• **Text shown**
--*--
1. What challenges or limitations can organoids help overcome?
The high predictive value combined with its scalability ensure that organoid technology has the potential to revolutionize the classical drug development process. ±90% of new cancer drugs fail in clinical trials, and at least in part, these high attrition rates can be explained by a limited understanding of which patients will respond, and which patients will not. Drugs are therefore often not tested in the optimal population of patients, causing drugs to fail.
Organoids can help overcome this, by allowing largescale drug- and model testing, aka preclinical trials in a dish. By testing drugs in hundreds of clinically representative and well characterized models we can learn so much about which patients respond, which do not, and how to recognize them. Deepening our understanding of mechanism of action and accompanying biomarkers will make a great difference in the near future.
2. Could you briefly explain what organoids are, why they are so important, and how they differ from traditional cell cultures?
Organoids are advanced 3D cellular structures that we grow in the lab, established from adult stem cells (in case of tumor organoids, from tumor stem cells), and when kept and used in the right conditions and with the right expertise, are clinically translational models that we can use to model drug responses from patient to patient.
--*--
• **Data shown**
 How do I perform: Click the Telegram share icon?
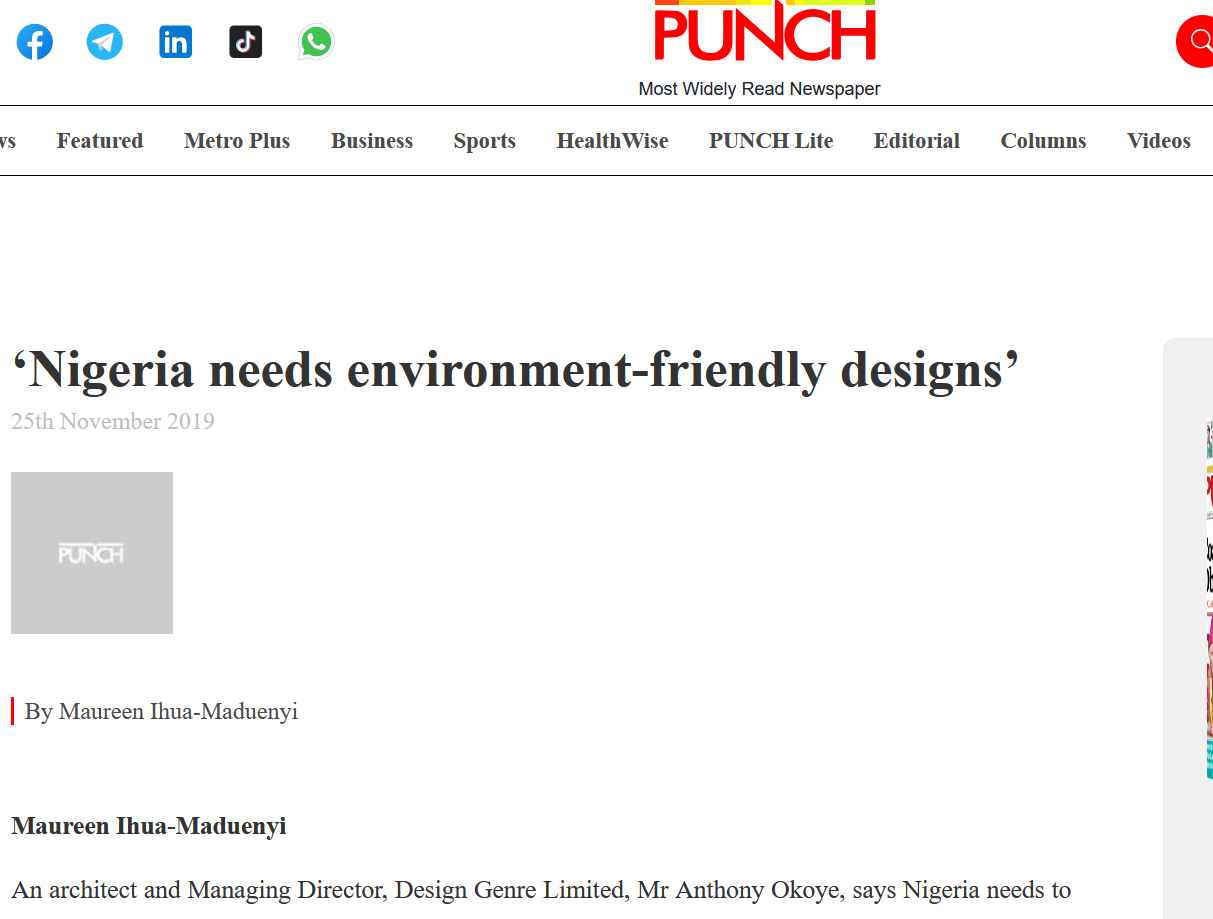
--*--
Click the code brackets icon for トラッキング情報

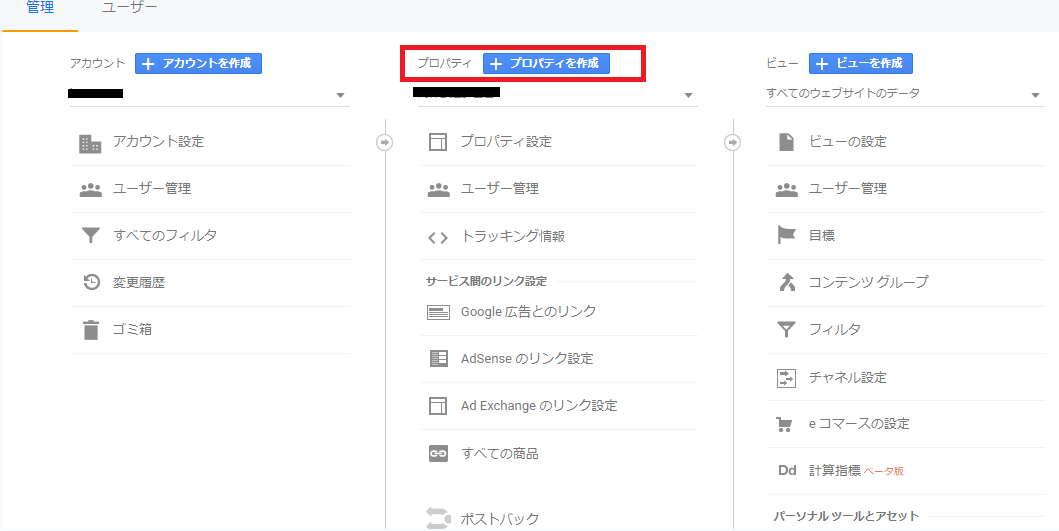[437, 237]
--*--
• **Requirement**
Extend the interview on organoids by writing what comes next after its final sentence. The rows are separate material and are not part of the interview on organoids.

• **Written response**
In contrast to traditional cell cultures, organoids highly resemble the original patient tumor, and drug responses found in vitro therefore mimic those observed in the clinic. This makes organoids great avatars for drug developmental purposes: we can predict if a drug will be efficacious, how it does so, and in which patients.
3. What does precision medicine mean to you and how are organoids being utilized in precision medicine?
Precision medicine to me is not only about treating each patient with the best drug available to them. It is also about identifying already in the drug development phase who will and who will not benefit from any novel drug when it enters the clinic.
Organoids can play a vital role in that, as they are models that can accurately predict clinical drug responses in a relatively fast and cheap way. By improving the preclinical pipeline, by including large scale ‘preclinical trials’ in organoids and by subsequentially running more targeted clinical trials, by including more patients that actually have a chance of success, organoids can revolutionize the drug development pipeline.
4.What organoid solutions/technologies does Crown Bioscience offer to help with the precision medicine workflow?
As a global CRO in oncology space, we aim to develop models to recapitulate each and every patient in a dish, providing drug developers with a platform that allows fast and accurate understanding of drug responses throughout the patient population. We have built large biobanks of thoroughly characterized models - approximately 1000 models over 22 tumor types – primary, metastatic, recurrent, resistant; and where resistance models are unavailable, we genetically engineer them ourselves.
These models are available for studying cancer biology at any level. Recent developments of assay upscaling now allows therapy testing in hundreds of organoid models in timespans of weeks, instead of months to a year when testing in classic models. Bioinformatic analysis then allows the identification of predictive biomarkers.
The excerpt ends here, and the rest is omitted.